§ What this task involves
Using the line with "Given: Open the Docs navigation link" as your starting point, transcribe it and each line beneath it word for word until the records run out, without pictures.

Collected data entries
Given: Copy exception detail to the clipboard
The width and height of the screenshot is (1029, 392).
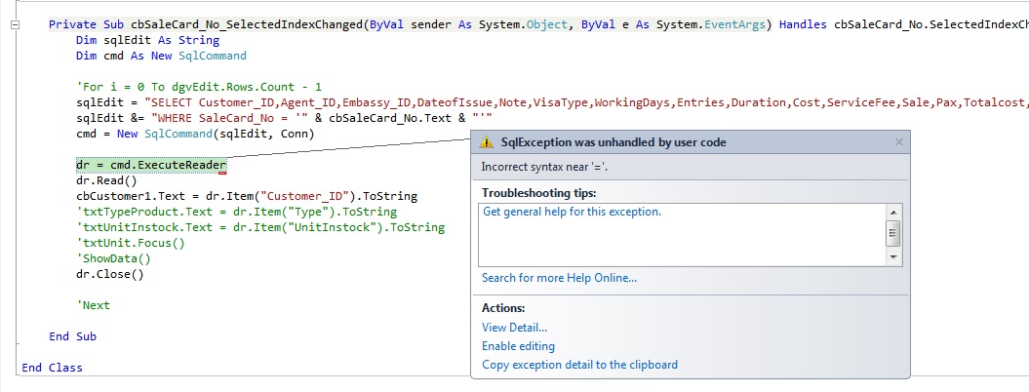Looking at the screenshot, I should coord(579,365).
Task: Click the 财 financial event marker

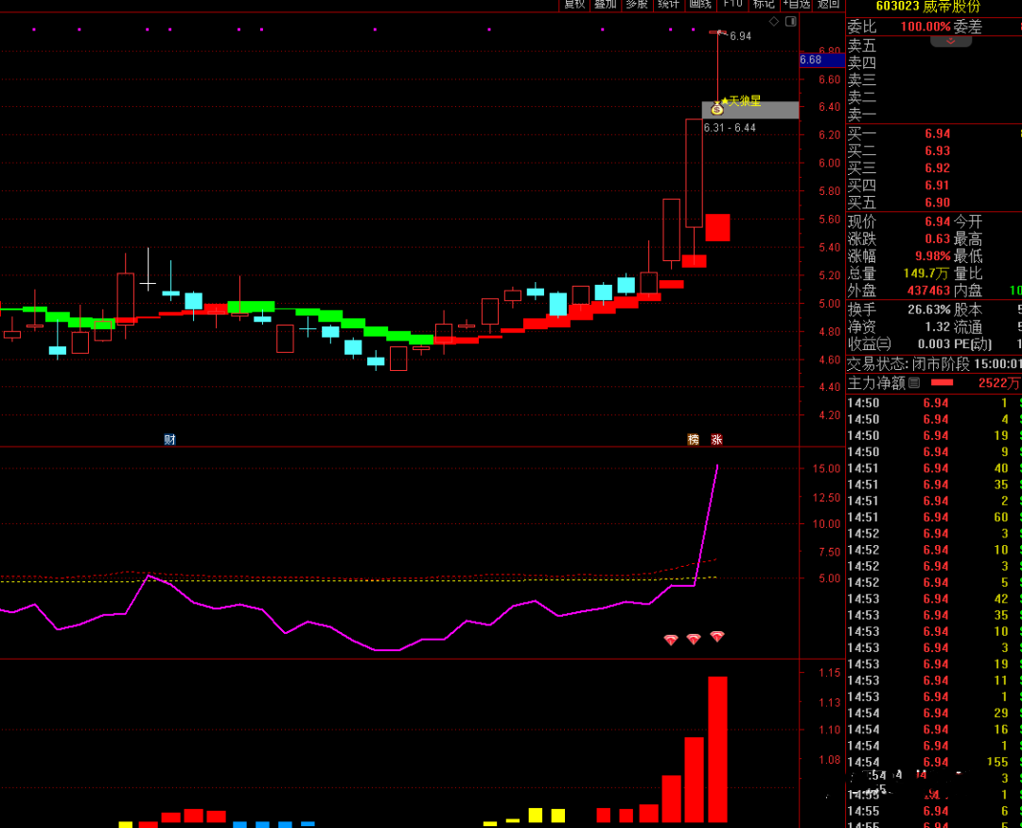Action: coord(169,439)
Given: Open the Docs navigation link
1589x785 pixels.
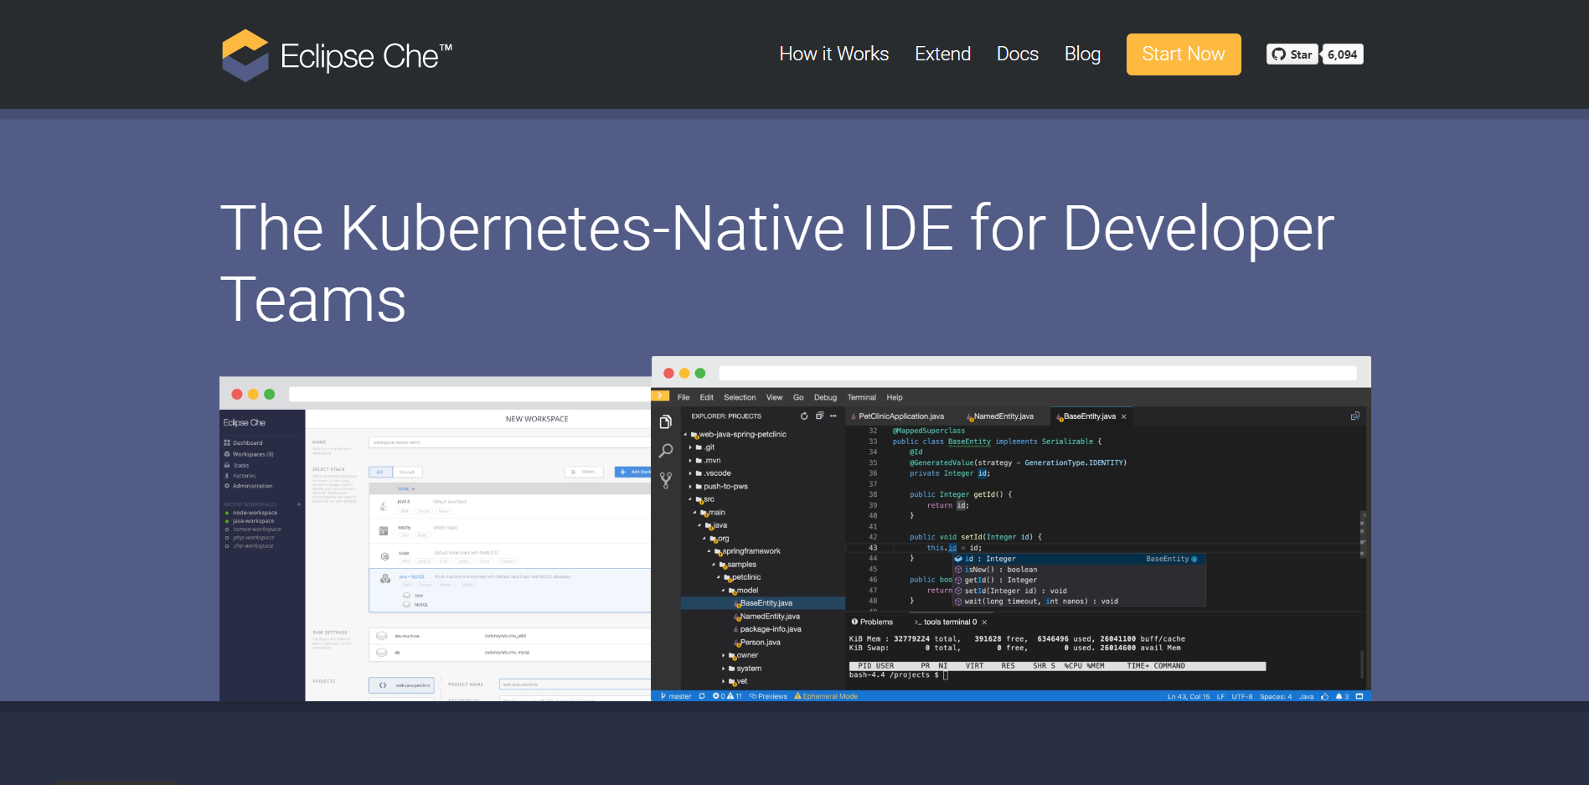Looking at the screenshot, I should coord(1017,54).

§ Finished exercise
Given: Open the Docs navigation link
1589x785 pixels.
Looking at the screenshot, I should coord(1017,54).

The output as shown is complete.